Tipologie e regole di costruzione
Dal punto di vista grammaticale i phrasal verbs si classificano in quattro categorie principali che conviene tenere ben distinte per non commettere errori di posizione dell'oggetto. I verbi intransitivi non reggono alcun complemento oggetto, come in "The plane took off at six", dove non si può aggiungere nulla dopo la particella. I verbi transitivi separabili ammettono l'oggetto sia fra il verbo e la particella sia dopo la particella, ma quando l'oggetto è un pronome personale la separazione diventa obbligatoria: si dice "turn the radio off" oppure "turn off the radio", però soltanto "turn it off" e mai "turn off it". I verbi transitivi inseparabili, invece, esigono che la particella resti sempre attaccata al verbo, come in "look after the children" o "look after them", senza possibilità di spezzare la sequenza.
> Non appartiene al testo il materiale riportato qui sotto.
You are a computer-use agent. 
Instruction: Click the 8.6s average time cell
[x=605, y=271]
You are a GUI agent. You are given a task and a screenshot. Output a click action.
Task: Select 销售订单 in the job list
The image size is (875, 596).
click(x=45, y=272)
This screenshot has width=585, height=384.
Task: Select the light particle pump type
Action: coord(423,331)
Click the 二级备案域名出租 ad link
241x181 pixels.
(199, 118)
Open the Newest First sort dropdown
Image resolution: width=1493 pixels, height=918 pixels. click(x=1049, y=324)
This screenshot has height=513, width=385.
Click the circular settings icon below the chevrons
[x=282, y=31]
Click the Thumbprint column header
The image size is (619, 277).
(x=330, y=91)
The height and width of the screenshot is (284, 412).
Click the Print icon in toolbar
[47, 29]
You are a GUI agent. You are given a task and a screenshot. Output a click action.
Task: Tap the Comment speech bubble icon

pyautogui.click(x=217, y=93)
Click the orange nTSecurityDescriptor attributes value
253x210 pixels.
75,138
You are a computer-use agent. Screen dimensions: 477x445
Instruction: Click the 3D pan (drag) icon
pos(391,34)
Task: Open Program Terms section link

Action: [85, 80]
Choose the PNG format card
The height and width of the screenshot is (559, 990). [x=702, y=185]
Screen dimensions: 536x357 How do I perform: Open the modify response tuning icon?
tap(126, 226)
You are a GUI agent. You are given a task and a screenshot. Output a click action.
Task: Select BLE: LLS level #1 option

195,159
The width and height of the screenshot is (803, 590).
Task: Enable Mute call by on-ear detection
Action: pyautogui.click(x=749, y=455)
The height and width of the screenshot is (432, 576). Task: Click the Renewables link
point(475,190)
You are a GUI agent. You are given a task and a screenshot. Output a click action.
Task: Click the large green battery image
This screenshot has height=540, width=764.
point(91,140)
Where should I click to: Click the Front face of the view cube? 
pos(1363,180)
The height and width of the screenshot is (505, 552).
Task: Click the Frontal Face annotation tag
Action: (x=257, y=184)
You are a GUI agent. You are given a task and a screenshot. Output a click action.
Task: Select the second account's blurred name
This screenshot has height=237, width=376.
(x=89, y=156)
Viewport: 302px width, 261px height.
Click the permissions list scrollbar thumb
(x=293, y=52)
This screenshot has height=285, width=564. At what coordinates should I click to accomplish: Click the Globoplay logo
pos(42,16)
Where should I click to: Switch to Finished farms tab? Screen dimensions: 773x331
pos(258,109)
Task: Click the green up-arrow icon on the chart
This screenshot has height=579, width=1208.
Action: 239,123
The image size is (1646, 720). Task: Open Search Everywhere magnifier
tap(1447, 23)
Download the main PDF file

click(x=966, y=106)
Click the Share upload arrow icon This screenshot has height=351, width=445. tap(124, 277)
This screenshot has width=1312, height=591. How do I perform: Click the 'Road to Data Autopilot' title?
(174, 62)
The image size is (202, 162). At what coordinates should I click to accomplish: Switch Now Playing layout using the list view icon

Infine i phrasal verbs a tre parti, formati da verbo più avverbio più preposizione, sono sempre inseparabili e l'oggetto si colloca dopo l'intero blocco, come in "I'm looking forward to the holidays". Un'ultima avvertenza riguarda il registro: in un saggio formale o in una relazione scientifica conviene spesso preferire il verbo latinegno equivalente, scegliendo "postpone" al posto di "put off" o "investigate" al posto di "look into", mentre nella conversazione e nelle email amichevoli il phrasal verb risulta più naturale e idiomatico.
Ricorda
- Il significato di un phrasal verb dipende dal contesto e va memorizzato dentro una frase intera, non come parola isolata.
- Con i verbi separabili il pronome oggetto va sempre fra verbo e particella ("switch it on"), mai dopo.
- I phrasal verbs a tre parti sono inseparabili e l'oggetto segue tutto il blocco verbale.
- Esercizio attivo sul quaderno: scrivi tre frasi originali usando rispettivamente "come across" (trovare per caso), "put up with" (sopportare) e "work out" (risolvere/allenarsi), poi sottolinea il verbo, cerchia la particella e indica a margine se il phrasal verb è separabile, inseparabile o a tre parti.